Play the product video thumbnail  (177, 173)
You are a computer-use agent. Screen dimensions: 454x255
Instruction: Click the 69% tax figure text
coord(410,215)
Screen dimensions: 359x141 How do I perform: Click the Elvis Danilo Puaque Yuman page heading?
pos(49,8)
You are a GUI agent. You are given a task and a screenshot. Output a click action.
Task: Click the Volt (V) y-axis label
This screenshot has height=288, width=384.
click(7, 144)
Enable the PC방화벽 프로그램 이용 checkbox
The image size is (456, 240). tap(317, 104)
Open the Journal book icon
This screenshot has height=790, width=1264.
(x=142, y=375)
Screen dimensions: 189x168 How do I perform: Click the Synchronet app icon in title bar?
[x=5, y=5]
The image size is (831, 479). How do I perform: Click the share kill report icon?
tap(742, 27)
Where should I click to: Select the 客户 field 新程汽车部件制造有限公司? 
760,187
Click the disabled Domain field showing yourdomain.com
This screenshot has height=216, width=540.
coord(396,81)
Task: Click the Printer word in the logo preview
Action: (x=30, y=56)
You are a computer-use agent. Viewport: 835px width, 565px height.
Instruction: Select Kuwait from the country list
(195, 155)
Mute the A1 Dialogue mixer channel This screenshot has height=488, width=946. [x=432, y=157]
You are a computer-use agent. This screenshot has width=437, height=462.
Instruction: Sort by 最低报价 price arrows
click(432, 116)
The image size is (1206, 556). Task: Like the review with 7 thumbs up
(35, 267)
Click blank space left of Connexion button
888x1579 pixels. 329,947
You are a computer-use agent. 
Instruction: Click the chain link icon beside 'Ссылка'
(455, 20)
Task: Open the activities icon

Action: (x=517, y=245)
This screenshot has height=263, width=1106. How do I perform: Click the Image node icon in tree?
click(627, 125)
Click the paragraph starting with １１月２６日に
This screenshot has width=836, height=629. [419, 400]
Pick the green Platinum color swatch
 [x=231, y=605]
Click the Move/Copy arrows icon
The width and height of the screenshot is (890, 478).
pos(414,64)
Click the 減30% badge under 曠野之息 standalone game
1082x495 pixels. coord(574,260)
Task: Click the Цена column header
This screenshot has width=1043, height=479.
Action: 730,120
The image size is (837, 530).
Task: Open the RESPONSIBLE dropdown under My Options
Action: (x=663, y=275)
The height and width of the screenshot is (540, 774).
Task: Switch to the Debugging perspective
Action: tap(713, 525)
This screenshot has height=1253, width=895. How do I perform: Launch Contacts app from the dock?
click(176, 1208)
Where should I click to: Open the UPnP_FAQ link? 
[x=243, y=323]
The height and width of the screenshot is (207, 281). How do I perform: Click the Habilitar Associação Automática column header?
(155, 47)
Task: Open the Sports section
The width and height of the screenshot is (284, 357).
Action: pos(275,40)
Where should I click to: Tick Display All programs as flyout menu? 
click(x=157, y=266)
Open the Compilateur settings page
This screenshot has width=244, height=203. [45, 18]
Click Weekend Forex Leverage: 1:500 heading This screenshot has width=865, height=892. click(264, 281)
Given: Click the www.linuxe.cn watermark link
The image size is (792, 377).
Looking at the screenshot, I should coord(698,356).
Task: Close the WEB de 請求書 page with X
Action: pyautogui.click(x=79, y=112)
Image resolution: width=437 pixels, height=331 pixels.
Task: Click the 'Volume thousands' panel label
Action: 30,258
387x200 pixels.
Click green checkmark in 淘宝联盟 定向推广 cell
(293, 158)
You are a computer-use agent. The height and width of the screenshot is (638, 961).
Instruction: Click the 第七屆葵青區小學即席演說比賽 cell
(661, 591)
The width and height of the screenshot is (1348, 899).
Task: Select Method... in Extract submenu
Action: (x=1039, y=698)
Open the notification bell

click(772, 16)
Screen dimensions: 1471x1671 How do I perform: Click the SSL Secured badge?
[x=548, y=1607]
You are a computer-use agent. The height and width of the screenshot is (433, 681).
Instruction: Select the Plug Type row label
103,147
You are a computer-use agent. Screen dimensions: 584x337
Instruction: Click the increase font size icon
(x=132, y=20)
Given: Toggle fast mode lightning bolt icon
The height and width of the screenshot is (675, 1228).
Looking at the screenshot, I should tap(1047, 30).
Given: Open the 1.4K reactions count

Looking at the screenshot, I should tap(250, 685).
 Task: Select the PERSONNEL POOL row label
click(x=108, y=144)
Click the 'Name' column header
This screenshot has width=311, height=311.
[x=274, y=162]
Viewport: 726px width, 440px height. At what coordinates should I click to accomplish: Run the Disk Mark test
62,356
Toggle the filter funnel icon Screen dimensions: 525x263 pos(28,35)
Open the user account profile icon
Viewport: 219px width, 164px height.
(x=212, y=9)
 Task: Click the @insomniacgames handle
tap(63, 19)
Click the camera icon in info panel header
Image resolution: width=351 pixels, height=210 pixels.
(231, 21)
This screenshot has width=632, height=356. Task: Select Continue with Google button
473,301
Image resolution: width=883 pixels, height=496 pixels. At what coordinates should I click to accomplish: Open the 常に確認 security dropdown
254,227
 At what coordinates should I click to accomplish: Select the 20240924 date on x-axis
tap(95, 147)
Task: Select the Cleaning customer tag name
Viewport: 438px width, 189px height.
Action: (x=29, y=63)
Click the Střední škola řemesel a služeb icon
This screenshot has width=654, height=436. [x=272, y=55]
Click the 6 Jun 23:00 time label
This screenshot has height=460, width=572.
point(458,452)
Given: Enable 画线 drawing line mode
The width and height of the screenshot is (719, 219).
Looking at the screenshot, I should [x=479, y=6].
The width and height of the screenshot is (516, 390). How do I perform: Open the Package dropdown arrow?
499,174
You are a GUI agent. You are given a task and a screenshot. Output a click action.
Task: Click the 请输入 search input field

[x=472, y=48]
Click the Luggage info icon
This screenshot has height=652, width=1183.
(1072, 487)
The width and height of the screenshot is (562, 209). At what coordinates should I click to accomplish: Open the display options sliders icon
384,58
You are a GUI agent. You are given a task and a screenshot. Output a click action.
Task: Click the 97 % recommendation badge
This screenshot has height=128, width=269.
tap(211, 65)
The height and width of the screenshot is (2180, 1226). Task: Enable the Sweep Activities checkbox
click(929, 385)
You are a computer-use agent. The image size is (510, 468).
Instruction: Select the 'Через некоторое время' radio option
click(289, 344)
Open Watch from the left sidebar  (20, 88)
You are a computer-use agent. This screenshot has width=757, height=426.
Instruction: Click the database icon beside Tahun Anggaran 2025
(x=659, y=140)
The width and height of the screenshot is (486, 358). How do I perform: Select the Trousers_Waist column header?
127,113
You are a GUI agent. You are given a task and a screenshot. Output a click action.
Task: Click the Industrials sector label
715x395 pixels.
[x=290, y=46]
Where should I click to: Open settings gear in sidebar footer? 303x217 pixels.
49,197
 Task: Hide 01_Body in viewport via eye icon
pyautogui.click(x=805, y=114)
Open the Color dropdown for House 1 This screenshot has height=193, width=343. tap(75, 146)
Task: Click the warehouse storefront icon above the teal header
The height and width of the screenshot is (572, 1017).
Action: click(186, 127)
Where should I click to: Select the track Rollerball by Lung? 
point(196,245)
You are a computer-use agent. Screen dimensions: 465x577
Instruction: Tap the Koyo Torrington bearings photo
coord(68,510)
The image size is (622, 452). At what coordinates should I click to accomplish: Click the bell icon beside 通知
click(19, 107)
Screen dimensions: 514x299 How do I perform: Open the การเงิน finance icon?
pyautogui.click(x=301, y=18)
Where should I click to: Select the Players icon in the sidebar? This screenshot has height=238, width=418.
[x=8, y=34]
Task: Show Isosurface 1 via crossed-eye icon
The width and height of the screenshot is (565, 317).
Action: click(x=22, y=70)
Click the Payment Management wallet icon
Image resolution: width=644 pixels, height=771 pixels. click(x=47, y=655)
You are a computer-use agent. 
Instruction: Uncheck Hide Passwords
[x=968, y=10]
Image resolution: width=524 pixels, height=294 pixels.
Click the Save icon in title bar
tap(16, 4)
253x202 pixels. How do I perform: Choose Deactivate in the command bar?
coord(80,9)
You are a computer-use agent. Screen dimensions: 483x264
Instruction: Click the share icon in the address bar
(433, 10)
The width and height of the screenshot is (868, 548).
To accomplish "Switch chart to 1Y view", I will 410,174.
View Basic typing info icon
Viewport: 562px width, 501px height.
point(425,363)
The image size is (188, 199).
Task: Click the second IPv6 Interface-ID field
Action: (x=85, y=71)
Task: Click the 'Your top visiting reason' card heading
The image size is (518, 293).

____________________

- [Task to carry out]:
Where the string "mode" turns up in a line of the data above, copy that whole line.

- [Your response]:
Given: Toggle fast mode lightning bolt icon
Given: Enable 画线 drawing line mode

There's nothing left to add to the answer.